T e a c h i n g
I teach in the Educational Communications and Technology Division of Curriculum and Instruction. Many of these courses are also a part of our new doctoral minor in game studies. We are in the process of changing our course titles and descriptions, but this is basically what I teach. Past syllabi are linked.
To be retitled:
C&I 514: Instructional Computing I.
C&I 514: Teaching with Technology. Basic course for teachers on teaching with the Internet, instructional video, and so on.
C&I 614: Instructional Computing II.
C&I 614: The design of game-based learning environments. Working in teams, students design, develop, and research a game-based learning environment.
C&I 801:Advanced Multimedia in the Curriculum
C&I 801:Advanced Game Theory. Advanced course on readings and theory in game studies. For advanced students.
C&I ***: Design Experiments.
C&I 701: Critical Analysis of Computers in the Curriculum. Normally taught by Michael Streibel, I am teaching this seminar in Fall 2005. C&I 900: Research Methods in Educational Communications and Technology: Normally taught by Michael Streibel, I am teaching this seminar in Spring 2006.
A d v i s i n g
Currently, I'm more or less full with 5 PhD students and several Master's students, but I could make room for that "special someone". I'm looking for students with an interest in game-based learning. At the Master's level, there is a particular need for students with strong technical skills, artistic skills, or interest in game design. At the PhD level, I'm most interested in students serious about research.
A word about studying games at Madison... I get a lot of requests from students looking at Madison as well as other schools. The biggest difference between us as another game studies related programs is that we are firmly rooted in a school of education. We have a much bigger emphasis on learning, instruction, schooling, and equity than other similar programs. While we do have a number of games courses (and there are many opportunities to study digital art, communication arts, or design through other departments), we are not in the business of preparing people for the games industry (although some of our students may enter the industry).
From an Educational Technology standpoint, we are a little different from most Instructional Technology programs. We are somewhat small with four faculty -- although there are at least 6-7 faculty in C&I or other departments whose work deals with technology.
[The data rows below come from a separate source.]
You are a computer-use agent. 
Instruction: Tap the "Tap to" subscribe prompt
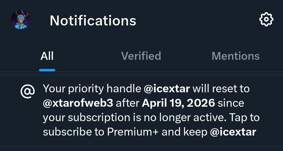pos(244,118)
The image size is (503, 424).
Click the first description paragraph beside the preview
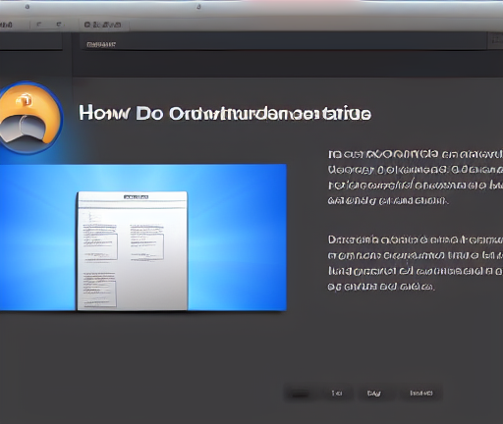(416, 178)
But unlike most instructional technology departments, our primary emphasis is K-12 education with a particular focus on critical and equity issues. Educational Technology is just one subset of C&I, and you are free (and advised) to take courses with math, science, social studies, or social foundations faculty (and so on -- not to leave anyone out; we have over 40 faculty). The C&I faculty is widely regarded as world class, and this program offers the opportunity to study with some real leaders in the field.
Madison is somewhat unique in that the course of study is relatively unstructured. You are able -- and encouraged -- to create a unique program of study. Students who do well here are usually self-motivated and driven. Not that you have to walk in knowing what you are going to do, but comparatively speaking this is a very research driven department.
I hope this helps. You should be sure to talk with a lot of people -- particularly students.